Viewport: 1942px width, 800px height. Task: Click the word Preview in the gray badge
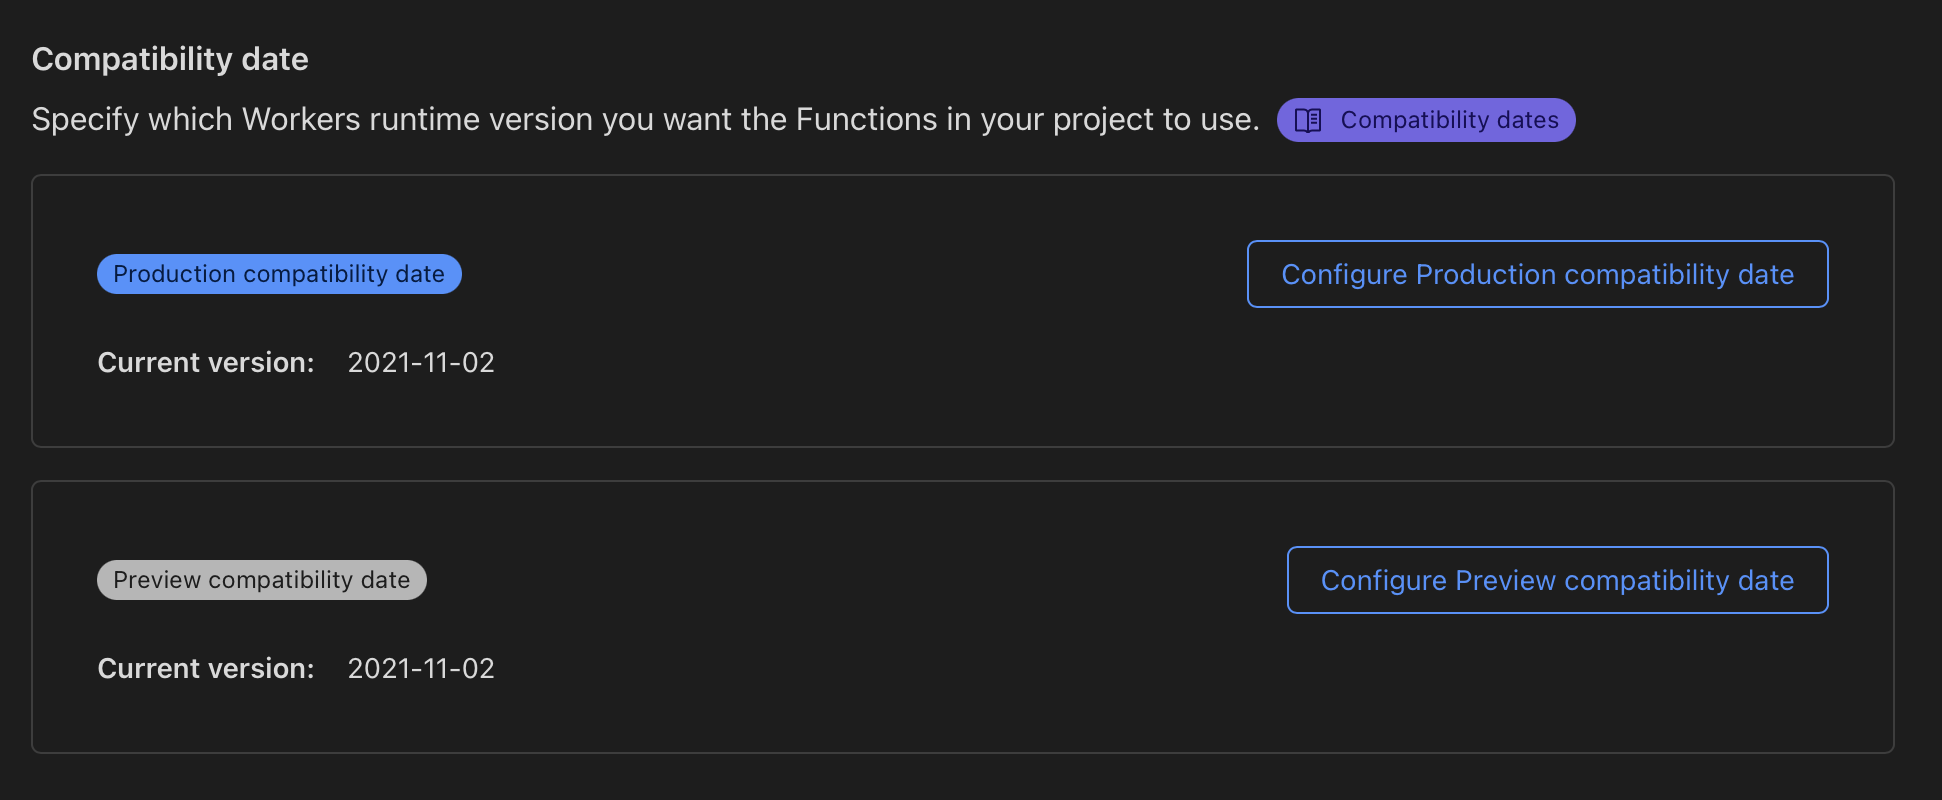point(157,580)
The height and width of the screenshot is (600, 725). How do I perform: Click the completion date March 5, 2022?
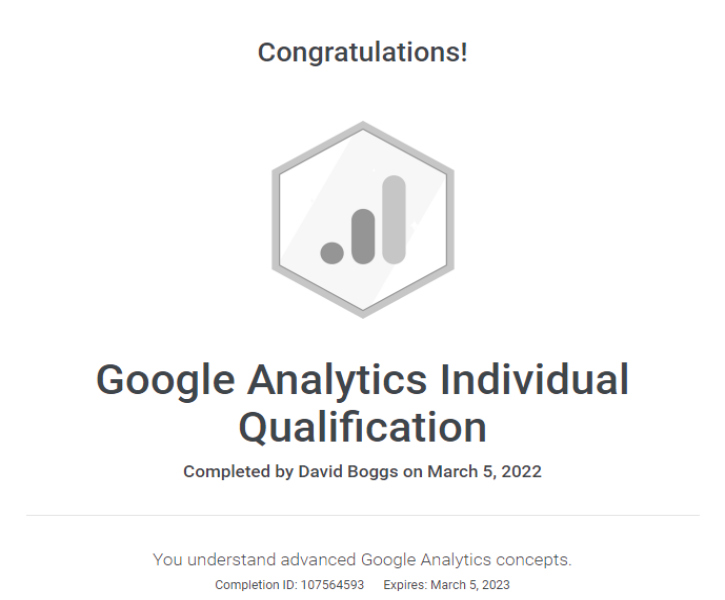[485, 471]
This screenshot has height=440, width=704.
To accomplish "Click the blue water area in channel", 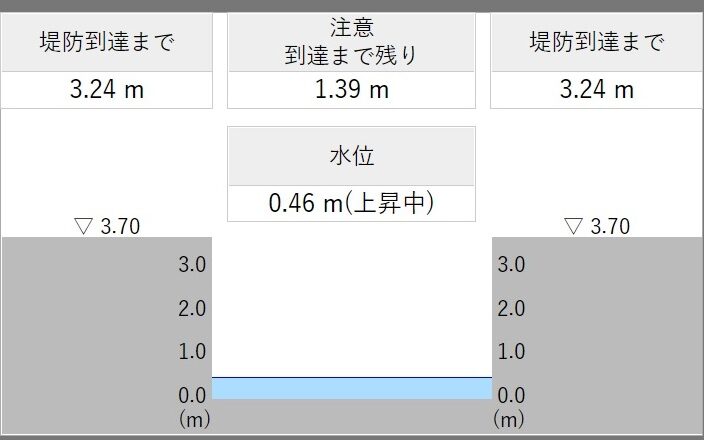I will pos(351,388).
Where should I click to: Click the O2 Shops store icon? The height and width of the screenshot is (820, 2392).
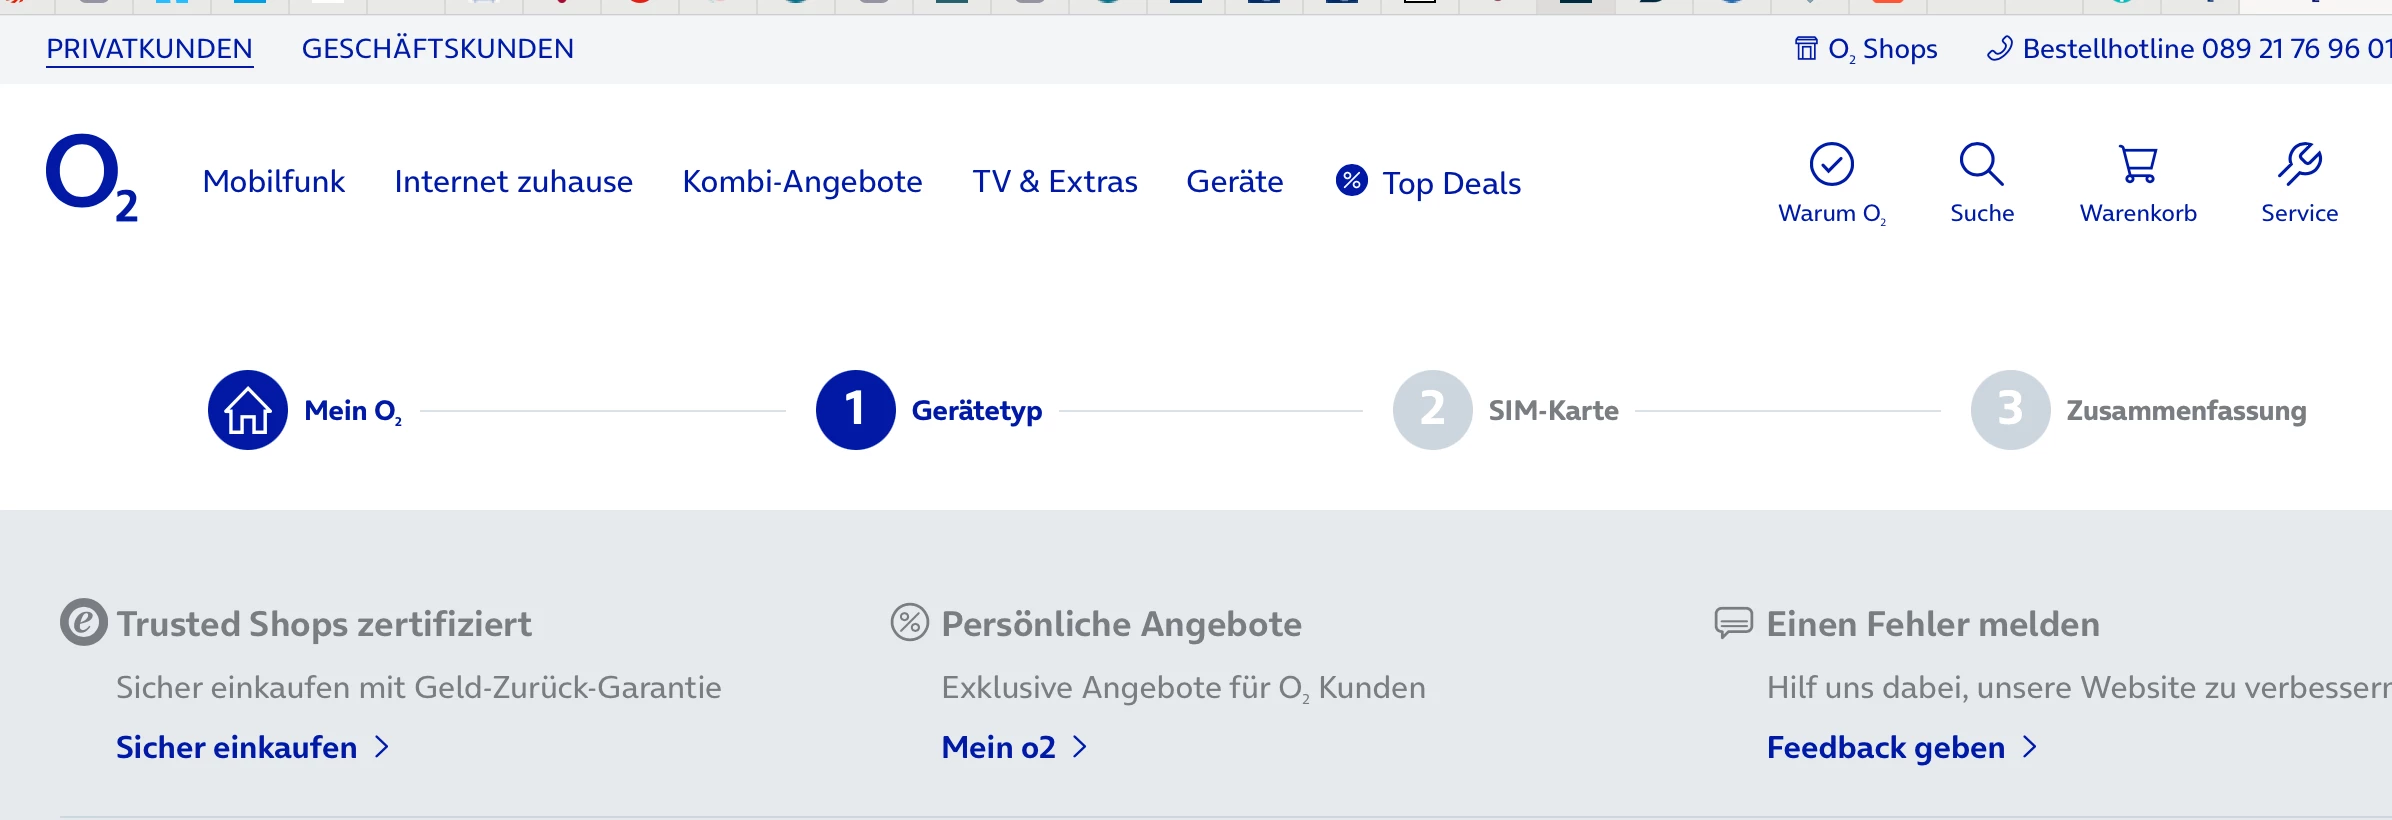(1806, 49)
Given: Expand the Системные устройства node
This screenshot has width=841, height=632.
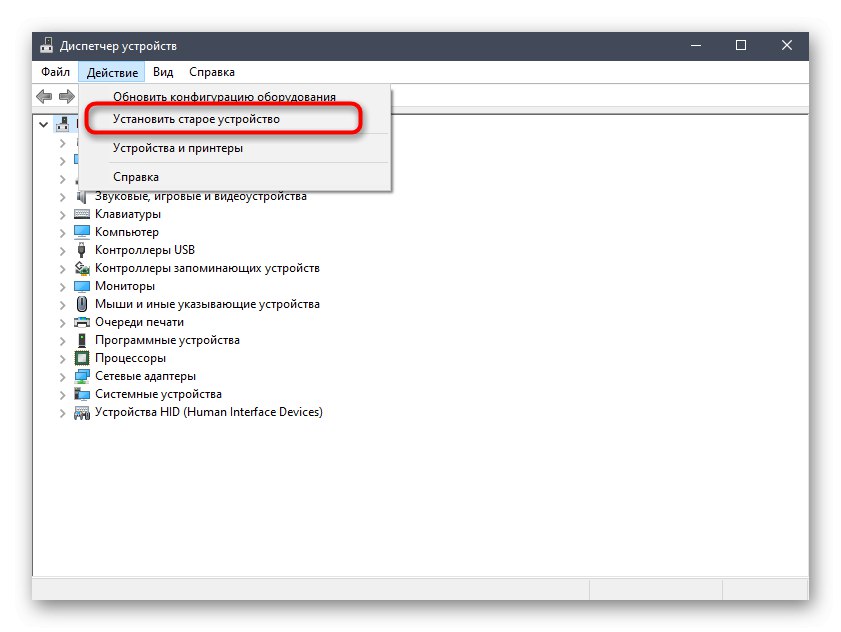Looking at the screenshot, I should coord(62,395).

====

▶ YOUR INSTRUCTIONS:
Rewrite the material starting at the line that contains "Where should I" and ending at the end of the material, replacing "icon" with "symbol" and changing nothing else. Give only those lines, and leave the pictures out.

▶ RESULT OF THIS EXERCISE:
Where should I click to: Click the O2 Shops store symbol? The height and width of the screenshot is (820, 2392).
(1806, 49)
Given: Expand the Системные устройства node
This screenshot has width=841, height=632.
Looking at the screenshot, I should coord(62,395).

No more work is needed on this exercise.